━━━ TEXTO PARA ANALIZAR

En lo profundo de mi corazón me dolía y gritaba, porque sabía la vedad, a pesar de ser tan joven. Yo sabía que había una vida que debía haber estado aquí y que no lo estaba. Si me presionaron para eso o no, ahora no es significativo, porque no hubo nadie que llevara en su alma aquel dolor de insatisfacción, excepto yo.

Cuando yo tenía dieciséis años sentí un fuerte deseo de reemplazar lo que había perdido y me decidí a quedar embarazada de nuevo. Rogaba que este embarazo no terminara como los otros. En un abrir y cerrar de ojos me hallé en la misma situación que me era tan familiar: la misma presión, las amenazas y las burlas. Finalmente cedí. No podía soportar más aquello, y estuve de acuerdo en terminar el embarazo, pero eso no fue lo que sucedió. 

Dios obró un milagro en mi vida antes que yo lo conociera. Él salvó a aquel niño como si dijera: «¡Ya basta!» Ahora mi hijo tiene dieciséis años y está aquí conmigo. Dios nos salvó a los dos.

La recuperación no fue nada instantánea. Sufrí de ataques de ansiedad durante años. Al principio eran leves, pero con el tiempo quedé literalmente incapacitada por ellos. Aunque tenía un marido maravilloso, cuatro hijos hermosos y era cristiana, no podía librarme de los ataques. Amaba profundamente al Señor, pero no podía entender lo que estaba sucediendo. Finalmente me di cuenta que Dios estaba levantando las capas de mi dolor. Me mantenía sujeta mientras Él exploraba las quebradas y lugares profundos donde ni yo sabía que existiera el dolor, para sacar a la superficie con ternura las heridas. Ahora me doy cuenta de que el aborto produce heridas profundas en el corazón de una mujer.

━━━━━━

DETALLES DEL EJERCICIO: Continúe el relato de arriba sobre el aborto, la fe y la lenta recuperación emocional a partir de su última oración.

━━━ CONTENIDO DE DATOS

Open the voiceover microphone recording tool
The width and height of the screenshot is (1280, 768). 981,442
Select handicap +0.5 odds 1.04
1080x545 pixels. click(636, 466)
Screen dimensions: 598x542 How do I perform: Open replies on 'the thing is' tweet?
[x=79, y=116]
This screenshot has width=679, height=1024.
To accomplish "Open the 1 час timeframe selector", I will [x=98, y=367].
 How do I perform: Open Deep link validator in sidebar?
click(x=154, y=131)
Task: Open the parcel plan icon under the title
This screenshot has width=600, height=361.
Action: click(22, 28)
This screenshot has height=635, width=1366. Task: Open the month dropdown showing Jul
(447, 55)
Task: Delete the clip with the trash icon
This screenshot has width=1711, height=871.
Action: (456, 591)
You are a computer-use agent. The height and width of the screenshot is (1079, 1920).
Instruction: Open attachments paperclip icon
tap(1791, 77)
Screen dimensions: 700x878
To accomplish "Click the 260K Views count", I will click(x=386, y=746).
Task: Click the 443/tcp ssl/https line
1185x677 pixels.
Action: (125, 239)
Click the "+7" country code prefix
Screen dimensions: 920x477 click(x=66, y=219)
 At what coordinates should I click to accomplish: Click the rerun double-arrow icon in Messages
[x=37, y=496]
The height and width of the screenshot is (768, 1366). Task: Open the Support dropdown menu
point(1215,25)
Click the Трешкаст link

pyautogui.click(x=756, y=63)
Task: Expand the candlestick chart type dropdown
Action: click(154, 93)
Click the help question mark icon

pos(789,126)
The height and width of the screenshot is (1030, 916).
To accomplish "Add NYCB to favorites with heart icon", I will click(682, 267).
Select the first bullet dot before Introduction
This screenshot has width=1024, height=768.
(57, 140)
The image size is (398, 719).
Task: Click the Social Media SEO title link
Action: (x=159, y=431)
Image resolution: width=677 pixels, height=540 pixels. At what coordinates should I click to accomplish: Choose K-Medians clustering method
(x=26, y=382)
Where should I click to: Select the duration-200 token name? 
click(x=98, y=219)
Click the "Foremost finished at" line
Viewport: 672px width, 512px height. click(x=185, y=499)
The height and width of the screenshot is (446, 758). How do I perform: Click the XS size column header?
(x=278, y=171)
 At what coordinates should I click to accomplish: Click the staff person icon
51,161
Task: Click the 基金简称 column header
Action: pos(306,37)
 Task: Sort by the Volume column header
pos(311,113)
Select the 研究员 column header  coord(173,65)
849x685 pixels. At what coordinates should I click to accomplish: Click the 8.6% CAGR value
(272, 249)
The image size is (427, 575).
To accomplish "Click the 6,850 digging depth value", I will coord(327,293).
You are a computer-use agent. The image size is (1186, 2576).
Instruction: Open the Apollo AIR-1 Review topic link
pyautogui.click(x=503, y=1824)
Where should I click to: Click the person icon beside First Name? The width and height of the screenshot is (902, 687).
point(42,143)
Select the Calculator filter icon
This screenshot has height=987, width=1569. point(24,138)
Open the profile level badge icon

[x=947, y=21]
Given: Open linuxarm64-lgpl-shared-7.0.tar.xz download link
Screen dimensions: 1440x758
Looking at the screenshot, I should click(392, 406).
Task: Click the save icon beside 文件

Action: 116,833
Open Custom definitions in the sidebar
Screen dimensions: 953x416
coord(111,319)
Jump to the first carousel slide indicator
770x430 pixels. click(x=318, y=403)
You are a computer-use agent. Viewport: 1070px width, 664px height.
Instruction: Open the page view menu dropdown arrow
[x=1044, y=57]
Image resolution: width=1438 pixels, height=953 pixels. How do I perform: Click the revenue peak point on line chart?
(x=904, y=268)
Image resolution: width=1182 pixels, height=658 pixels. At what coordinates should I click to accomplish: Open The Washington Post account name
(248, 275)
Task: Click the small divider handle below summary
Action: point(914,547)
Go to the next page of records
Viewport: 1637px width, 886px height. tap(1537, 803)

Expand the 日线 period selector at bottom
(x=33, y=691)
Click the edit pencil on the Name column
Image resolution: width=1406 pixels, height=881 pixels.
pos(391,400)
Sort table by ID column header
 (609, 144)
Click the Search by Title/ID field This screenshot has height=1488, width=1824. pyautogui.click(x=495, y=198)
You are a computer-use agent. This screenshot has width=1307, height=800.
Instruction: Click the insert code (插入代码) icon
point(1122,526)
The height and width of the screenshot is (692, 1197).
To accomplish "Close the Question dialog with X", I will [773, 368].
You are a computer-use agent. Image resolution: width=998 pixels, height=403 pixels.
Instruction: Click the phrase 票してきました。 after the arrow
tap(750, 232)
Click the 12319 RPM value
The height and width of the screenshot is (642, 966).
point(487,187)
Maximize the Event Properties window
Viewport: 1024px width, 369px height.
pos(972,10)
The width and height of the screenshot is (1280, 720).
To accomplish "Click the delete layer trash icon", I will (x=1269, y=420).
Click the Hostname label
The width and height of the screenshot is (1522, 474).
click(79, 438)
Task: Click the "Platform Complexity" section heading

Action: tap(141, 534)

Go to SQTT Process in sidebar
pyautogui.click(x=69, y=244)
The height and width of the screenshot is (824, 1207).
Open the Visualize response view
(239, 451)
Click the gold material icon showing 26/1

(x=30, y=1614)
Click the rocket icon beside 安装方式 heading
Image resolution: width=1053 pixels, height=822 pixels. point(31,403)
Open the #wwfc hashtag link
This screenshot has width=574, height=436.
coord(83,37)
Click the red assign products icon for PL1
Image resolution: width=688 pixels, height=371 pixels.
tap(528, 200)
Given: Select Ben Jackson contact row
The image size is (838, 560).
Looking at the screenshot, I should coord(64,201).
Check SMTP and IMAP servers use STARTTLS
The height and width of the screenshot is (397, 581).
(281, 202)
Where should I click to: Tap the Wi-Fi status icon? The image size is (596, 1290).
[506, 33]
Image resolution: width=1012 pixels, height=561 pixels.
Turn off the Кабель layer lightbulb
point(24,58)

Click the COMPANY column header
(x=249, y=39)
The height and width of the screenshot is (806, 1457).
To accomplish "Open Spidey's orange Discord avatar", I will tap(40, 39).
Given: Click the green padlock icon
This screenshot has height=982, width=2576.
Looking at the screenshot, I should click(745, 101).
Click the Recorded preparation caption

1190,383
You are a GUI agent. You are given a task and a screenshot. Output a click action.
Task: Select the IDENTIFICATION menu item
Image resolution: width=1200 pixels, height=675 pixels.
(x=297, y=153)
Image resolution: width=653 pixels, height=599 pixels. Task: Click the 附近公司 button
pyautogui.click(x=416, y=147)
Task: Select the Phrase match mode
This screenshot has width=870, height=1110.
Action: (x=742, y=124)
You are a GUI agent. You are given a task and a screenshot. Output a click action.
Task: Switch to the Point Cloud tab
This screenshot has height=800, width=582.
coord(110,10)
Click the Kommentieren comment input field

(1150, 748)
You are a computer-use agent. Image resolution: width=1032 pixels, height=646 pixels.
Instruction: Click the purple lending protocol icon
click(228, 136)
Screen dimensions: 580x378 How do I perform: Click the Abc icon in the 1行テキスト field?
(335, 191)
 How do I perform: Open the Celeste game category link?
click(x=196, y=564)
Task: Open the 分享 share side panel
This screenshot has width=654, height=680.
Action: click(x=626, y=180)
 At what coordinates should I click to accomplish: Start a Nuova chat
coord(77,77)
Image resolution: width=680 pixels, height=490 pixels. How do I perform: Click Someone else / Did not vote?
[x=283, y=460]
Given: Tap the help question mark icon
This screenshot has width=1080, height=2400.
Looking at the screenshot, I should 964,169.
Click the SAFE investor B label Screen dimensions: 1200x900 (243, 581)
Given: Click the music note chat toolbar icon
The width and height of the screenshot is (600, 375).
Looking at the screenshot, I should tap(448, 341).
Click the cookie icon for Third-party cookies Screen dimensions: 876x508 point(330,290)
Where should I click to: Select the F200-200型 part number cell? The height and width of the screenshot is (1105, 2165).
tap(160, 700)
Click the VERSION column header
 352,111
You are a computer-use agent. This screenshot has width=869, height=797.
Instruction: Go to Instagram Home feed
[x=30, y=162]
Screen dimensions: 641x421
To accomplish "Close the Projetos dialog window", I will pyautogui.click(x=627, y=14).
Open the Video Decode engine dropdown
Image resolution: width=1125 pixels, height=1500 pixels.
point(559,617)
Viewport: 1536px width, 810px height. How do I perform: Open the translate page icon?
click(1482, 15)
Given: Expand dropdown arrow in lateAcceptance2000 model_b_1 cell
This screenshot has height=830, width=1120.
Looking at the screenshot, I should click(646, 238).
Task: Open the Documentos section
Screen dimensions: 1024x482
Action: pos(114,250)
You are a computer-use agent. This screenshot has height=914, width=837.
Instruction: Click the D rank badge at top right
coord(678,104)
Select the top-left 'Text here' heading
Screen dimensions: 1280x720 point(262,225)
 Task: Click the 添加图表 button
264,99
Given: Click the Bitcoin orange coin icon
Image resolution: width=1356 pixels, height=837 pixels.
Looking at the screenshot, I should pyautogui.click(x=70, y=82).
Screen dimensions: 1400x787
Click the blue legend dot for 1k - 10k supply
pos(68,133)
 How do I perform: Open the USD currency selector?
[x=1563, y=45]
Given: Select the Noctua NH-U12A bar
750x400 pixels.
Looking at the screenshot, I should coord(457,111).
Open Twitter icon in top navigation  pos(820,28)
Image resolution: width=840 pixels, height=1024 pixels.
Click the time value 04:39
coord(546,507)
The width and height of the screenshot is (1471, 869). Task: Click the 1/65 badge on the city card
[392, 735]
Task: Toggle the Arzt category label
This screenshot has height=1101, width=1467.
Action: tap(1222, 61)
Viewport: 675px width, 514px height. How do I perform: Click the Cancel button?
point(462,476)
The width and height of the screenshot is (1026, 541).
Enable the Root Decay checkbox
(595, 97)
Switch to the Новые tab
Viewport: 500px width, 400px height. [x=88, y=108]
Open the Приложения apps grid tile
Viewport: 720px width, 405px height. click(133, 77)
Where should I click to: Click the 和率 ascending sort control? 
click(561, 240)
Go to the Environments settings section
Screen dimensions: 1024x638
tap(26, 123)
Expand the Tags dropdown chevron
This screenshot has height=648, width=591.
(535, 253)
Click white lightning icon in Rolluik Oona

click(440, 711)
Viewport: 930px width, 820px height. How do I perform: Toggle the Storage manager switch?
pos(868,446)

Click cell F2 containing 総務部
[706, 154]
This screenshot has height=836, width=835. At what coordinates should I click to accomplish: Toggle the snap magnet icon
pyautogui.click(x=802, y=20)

━━━━━━

EJERCICIO RESUELTO:
Hace seis años el Señor me llevó en mi vida a un lugar inesperado. Estaba parada ante un memorial a los niños no nacidos, en un cementerio bien arreglado, entre altos árboles y lápidas. El rocío brillaba en el césped con el sol de la mañana. El vasto prado era verde brillante y se extendía suavemente sobre las colinas hasta donde alcanzaba la vista. Caminamos de puntillas cuidadosamente por la hierba mientras salpicaduras de rocío humedecían nuestros pies. Aunque vivíamos en lugares muy alejados y éramos virtualmente desconocidas, nos ataban vínculos parecidos que nos habían llevado a aquel lugar solemne.

Las nubes oscuras presagiaban lluvia, pero eso no bastó para detener la misión de Dios a favor de la libertad.

Sin saber lo que podía esperar, estaba llena de miedo con cada paso que daba, pero me seguía arrastrando con una pequeña confianza de que Dios no dejaría que me sobrepasara. Sin embargo, mentiría si dijera que no me preguntaba si yo estaba parada al borde de un abismo inevitable.

Mi amiga, Jennifer, estaba junto a mí cuando llegamos al lugar especial y me quedé abrumada por la emoción. Las lágrimas fluyeron de mis ojos; apenas podía ver la inscripción en la lápida que estaba justo enfrente de mí.

Dios me había llevado a aquel lugar. Cuando estuve allí parada luché por decidir si salía corriendo o si entregaba finalmente a los dos bebés que había abortado. Aunque hacía tiempo que había sido perdonada, no me había liberado del todo. En lo profundo de mi corazón yo luchaba. Finalmente, después de unas pocas oraciones, canté una canción que era todo lo que tenía para dar. Mientras cantaba, las nubes se abrieron y una lluvia limpiadora cayó sobre nosotras. Era fría y persistente, pero la recibí con gusto.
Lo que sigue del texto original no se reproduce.